¿Para qué?

¿Para qué?

¿Para qué hay gobierno? Podría explicarse de distintos modos, con acentos discursivos o ideológicos incluso contradictorios, pero básicamente, para procurar que la gente se sienta tranquila, segura y pueda trabajar y mejorar su nivel de vida y el de su familia.

¿Y la libertad? Me preguntará alguno con razón, porque la libertad es esencial. Alguien dirá “Depende de qué libertad hablamos”. Hay quienes para sentirse libres necesitan más y otros menos. Algunas ideas del poder, con el argumento de garantizar prioritariamente la seguridad o la justicia social, nos piden prestada la libertad con la promesa de devolvérnosla. Claro que no siempre lo hacen tan claramente. O nos la quitan y punto, o nos la piden de una o disimuladamente, nos van sacando pedacitos de libertad a cambio de tal o cual ventajita. Nos cambian con todos los derechos, por espejitos y cuentas de colores. La piden prestada. No es que nos la quiten para siempre. Lo que pasa es que tan preocupados están por su prioridad que se olvidan de la promesa. También que, al rato, ya la prioridad no es la seguridad ni la justicia, sino el poder en sí mismo y la necesidad de cuidarse de los riesgos, para ellos, de no tenerlo más.

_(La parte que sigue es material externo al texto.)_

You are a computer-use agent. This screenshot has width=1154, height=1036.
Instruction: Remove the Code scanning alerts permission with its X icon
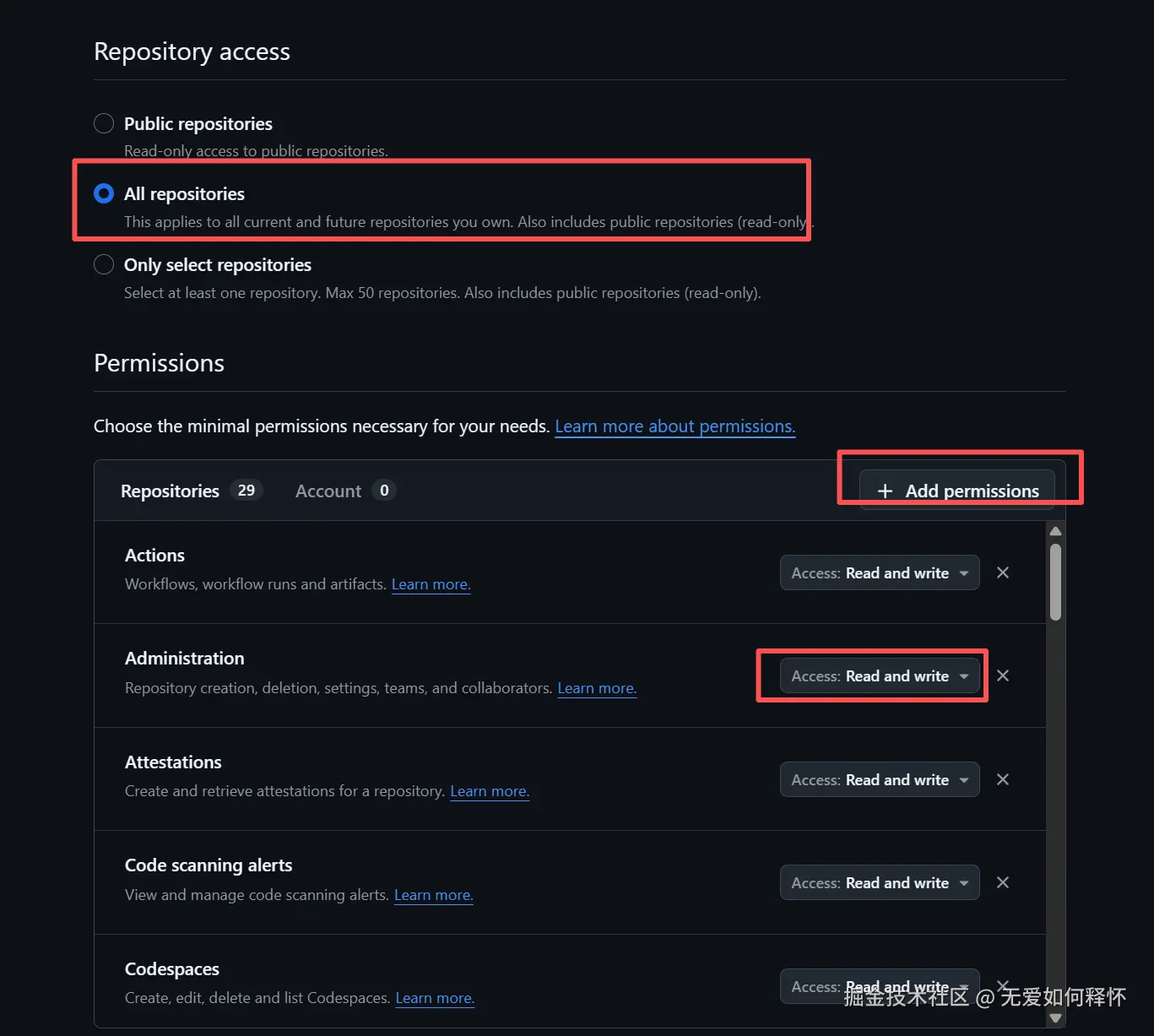(x=1003, y=882)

Esa discusión no me es indiferente. No soy imparcial en ella. Como oí hace años, puestos a escoger entre la libertad y el pan, escogemos la libertad, para seguir luchando por el pan. Pero es otro aspecto el que me ocupa hoy. Volvamos al comienzo. Hay gobierno para ayudar a las personas a que vivan y vivan bien.

Aquí ¿Cuántos venezolanos viven bien? ¿Cuántos se sienten seguros en la calle, en el trabajo y aún en su propia casa? ¿A cuántos su ingreso les alcanza para lo necesario? No hablemos de lujos, halemos de lo indispensable. La versión oficial es que estamos mejor que nunca y que estaríamos muchísimo mejor si no fuera por culpa de la “guerra económica”, los Estados Unidos y otras maniobras internacionales. Incluso a la oposición la culpan y es curioso, porque a los extranjeros les dicen que ya no les preocupa la oposición, que no existe, y en la propaganda a los venezolanos nos dicen que son unos traidores y enemigos del pueblo.

Que eso no lo cree nadie se ve en el gentío que se ha ido, los que se quieren ir y en que nadie quiere venir. Se nota en las fronteras y en los aeropuertos ¿O no?

Si el gobierno no puede, no quiere o no sabe lograr que los venezolanos vivamos mejor ¿Para qué gobierna?   Si conoce a uno del grupito poderoso, pregúntele.